Published: 06 Mar 2024

Suren Thiru, Economics Director at ICAEW, responded to the Chancellor’s Budget today:

“The OBR’s latest forecasts provide a surprisingly upbeat assessment of the UK’s near-term growth prospects. However, with little new action to address the supply side constraints weighing on economic activity, the recovery from recession may be more muted than the OBR are forecasting.

“While the Chancellor is right to say that stimulating investment is key to lifting productivity, the litmus test of these interventions will be whether they provide businesses with the headroom to kickstart new projects despite the broader economic and political uncertainty they are currently operating in.

“The boost to people’s incomes from another cut in National Insurance will be limited given that many are being dragged into higher tax bands by the freeze on thresholds.

“This budget leaves policymakers with little fiscal wiggle room to safeguard the UK against future shocks and leaves significant questions over the realism of future spending plans.” 

Frank Haskew, ICAEW Head of Tax, responded to the tax measures announced:

“The measures introduced in today’s Spring Budget – specifically scrapping tax breaks for furnished holiday lettings, a replacement for the non-dom regime, and changes to the high income child benefit charge – will be complex to implement, with transitional arrangements needed, and this will increase the burden on HMRC resources.
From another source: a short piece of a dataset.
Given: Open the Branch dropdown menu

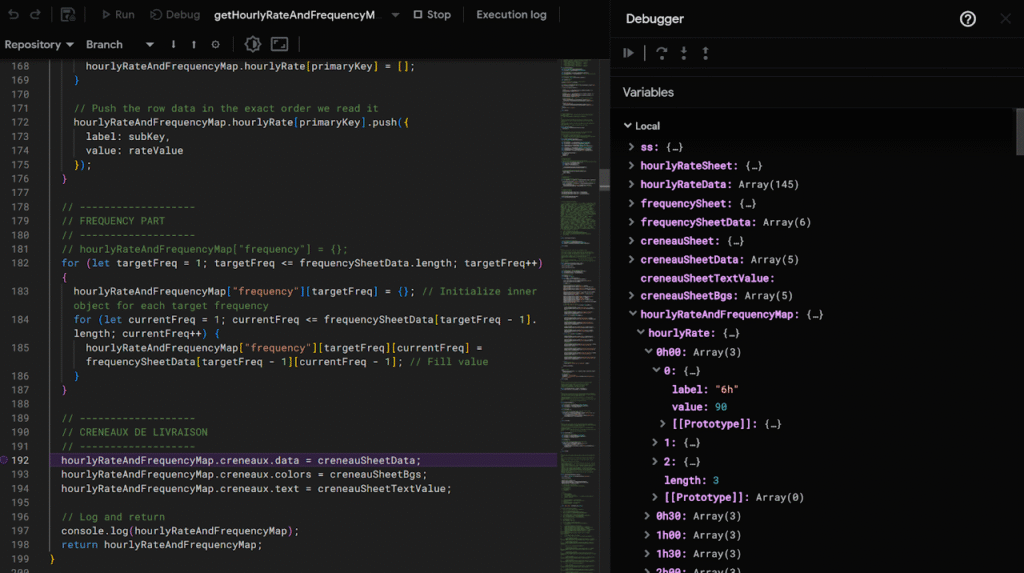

Although the replacement for the non-dom regime should be simpler in the long-term, the transition period will create a lot of short-term complexity.

“The changes to the high income child benefit charge are likely to entrench the regime and reduce the chance of the charge being abolished. HMRC will need significantly more resources if it is to collect information on household income.

“While the national insurance cut is positive for millions of workers, employers and HMRC will struggle to implement the change in time for 6 April. This cut, while reducing the NIC burden for employees, does not address the impact of the employers’ NIC charge, which remains at 13.8%. It will do little to address the incentive to hire workers off-payroll, thus continuing to cause an administrative and enforcement burden. 

“HMRC is also consulting on raising standards in the tax advice market with a closing date of 29 May. Possible options include mandatory professional body membership, HMRC regulating the unaffiliated and a new oversight regulator. Whatever option is adopted, it would result in profound changes arising in the tax services sector and on those who provide paid-for tax services.”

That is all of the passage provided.